1. Field of Invention:
This invention relates generally to tools used to manufacture precision steel parts by a grinding process. In particular, it relates to tools for reforming and reconditioning an abrasive wheel which in turn imparts dimensional characteristics to a part piece of steel or of other hard material being precision ground by the abrasive wheel
2. Description of the Prior Art
A rotary dressing tool is a cylindrical wheel whose periphery across the axial plane is profiled such that upon rotational contact with an abrasive wheel, the perimeter surface of the abrasive wheel will conform to the shape of the rotary dressing tool. The shape of the rotary dressing tool is manufactured to the geometric specification standard of a given part piece desired by a customer. After contact with the rotary dressing tool, the abrasive wheel is conditioned for utilization as a machining medium for production in quantity of the desired part piece.

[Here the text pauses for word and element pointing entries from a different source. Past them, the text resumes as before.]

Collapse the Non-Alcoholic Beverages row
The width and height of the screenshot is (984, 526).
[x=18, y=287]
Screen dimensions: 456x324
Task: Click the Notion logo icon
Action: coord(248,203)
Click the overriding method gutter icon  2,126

Surprisingly, natural diamonds are not efficient in directly cutting profiles in part piece of steel. However, diamonds can be used effectively to impart intricate profiles to an abrasive (grit) wheel which in turn is very efficient in cutting a desired profile in the steel part piece. Conventional diamond dressing tools normally afford between 12,000 and 70,000 dresses before requiring return to the tool manufacturer for reconditioning the tool. The present invention utilizes not only randomly dispersed natural or synthetic diamond particles but preformed polycrystalline diamond segments as well. The segments are symmetrically or randomly placed about the periphery of the rotary dressing tool, in addition to the dispersed diamond particles, to enhance the operational life of the tool. Tests of the present invention have revealed a three-fold increase of dressing capacity, producing as many as 207,000 dresses before reconditioning was required.

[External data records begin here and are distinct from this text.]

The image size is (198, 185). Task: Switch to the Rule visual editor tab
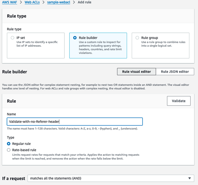click(136, 72)
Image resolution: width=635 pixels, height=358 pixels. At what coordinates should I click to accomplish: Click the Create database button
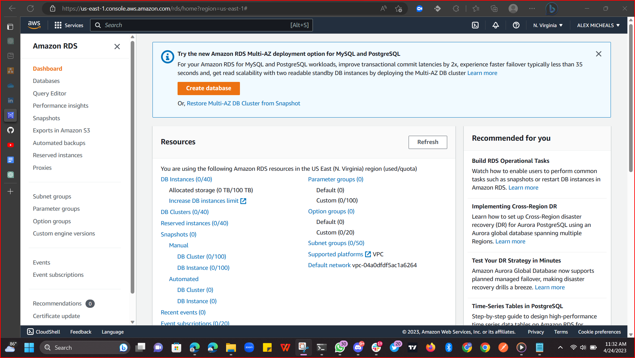click(x=208, y=88)
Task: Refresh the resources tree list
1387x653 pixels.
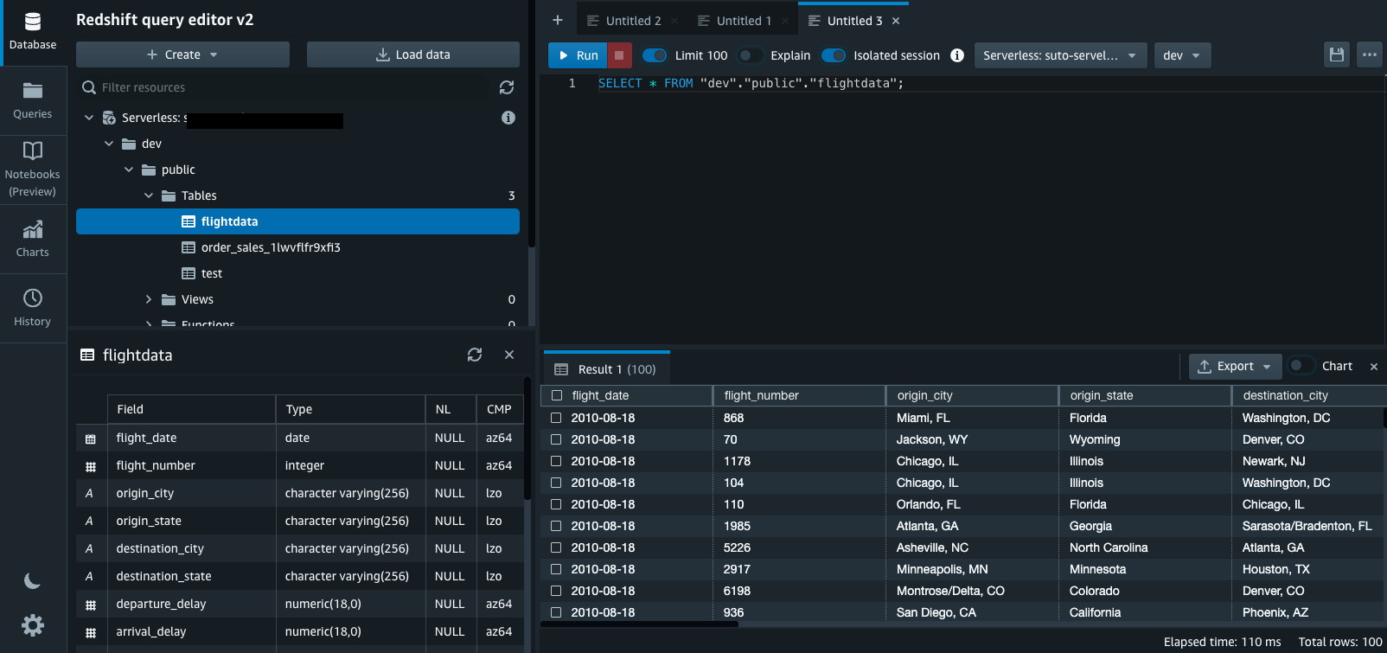Action: click(x=507, y=87)
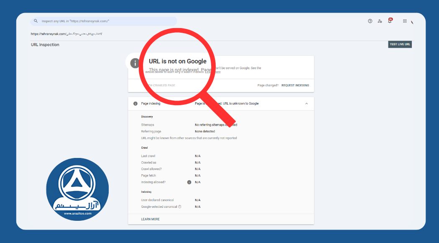Screen dimensions: 439x243
Task: Open the Google apps grid icon
Action: pos(405,21)
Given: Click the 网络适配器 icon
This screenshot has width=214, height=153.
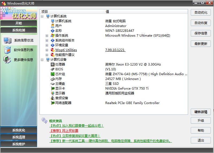Looking at the screenshot, I should pyautogui.click(x=53, y=103).
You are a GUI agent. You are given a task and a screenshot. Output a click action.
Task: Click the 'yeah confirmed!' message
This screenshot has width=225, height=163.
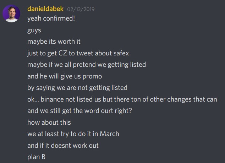[51, 18]
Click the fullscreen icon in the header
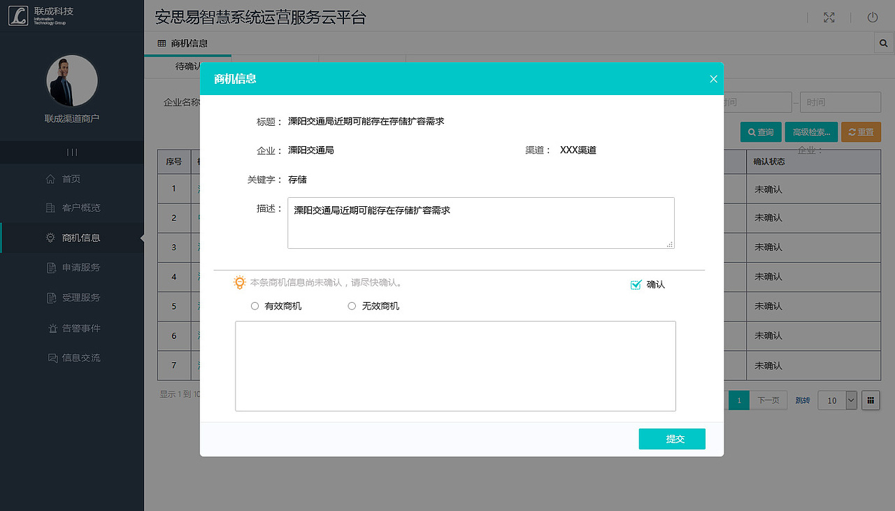The height and width of the screenshot is (511, 895). [829, 17]
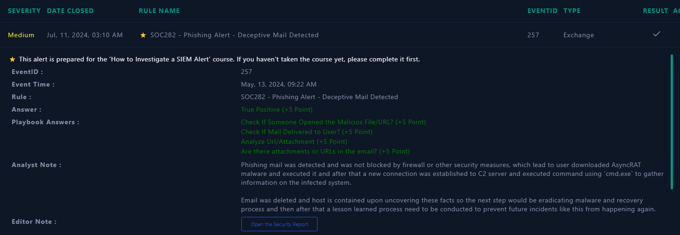Click the Rule Name column header
680x235 pixels.
pyautogui.click(x=159, y=11)
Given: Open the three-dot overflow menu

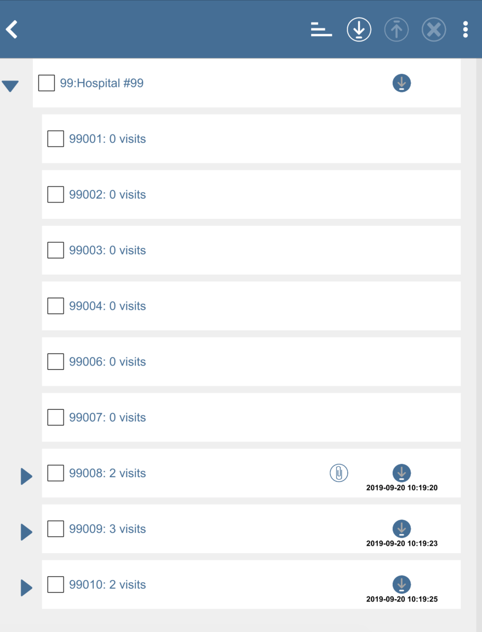Looking at the screenshot, I should pos(466,30).
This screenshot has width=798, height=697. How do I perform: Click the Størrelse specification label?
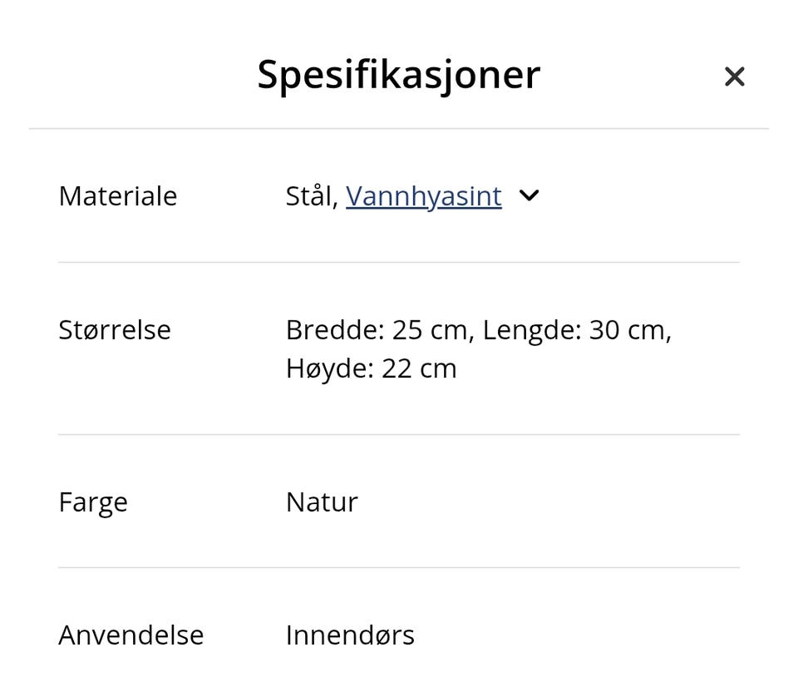115,330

Historically, two methods have been used to manufacture rotary dressing tools: (a) powdered metal sintered to hardness as a tool and (b) electroforming. Powered metal tools, although offering high resistance to abrasive actions of a grinding wheel, have serious limitations. Using such tools you cannot produce radii smaller than 0.005 inches. Thus, you cannot produce the intricate forms often required by the specifications of the customer. Also the use of the powdered metal tools depends upon the availability of suitable diamond reenforcements. You must use natural diamond reenforcements due to the sintering temperatures to which these tools are subjected during their manufacturing process.
On the other hand, rotary dressing tools manufactured by the electroforming process, where the diamond particles are electrically deposited on a nickel alloy trueing wheel, can be produced with extremely fine radii and very intricate geometries. However, smaller diamond particles must be used and the nickel alloy matrix holding the diamonds is less abrasive resistant to the abrasive wheel than the sintered powdered metal dressing tool. The latter considerations, of course, shorten the operational life of the dressing tool. Also, it is difficult to use natural diamond reenforcements because the irregular shape of natural diamond reenforcements does not facilitate the proper placement of the diamonds required for intricate cutting patterns.
The present invention addresses the problems of the prior art and combines the advantages of electroformed dressing tools with the enhanced abrasive resistance offered by the use of polycrystalline synthetic diamond segments. Also, the use of the segments permits the tool to be pre-profiled by a traveling wire e.d.m. (electrical discharge machine) to accommodate the most demanding and intricate grinding patterns.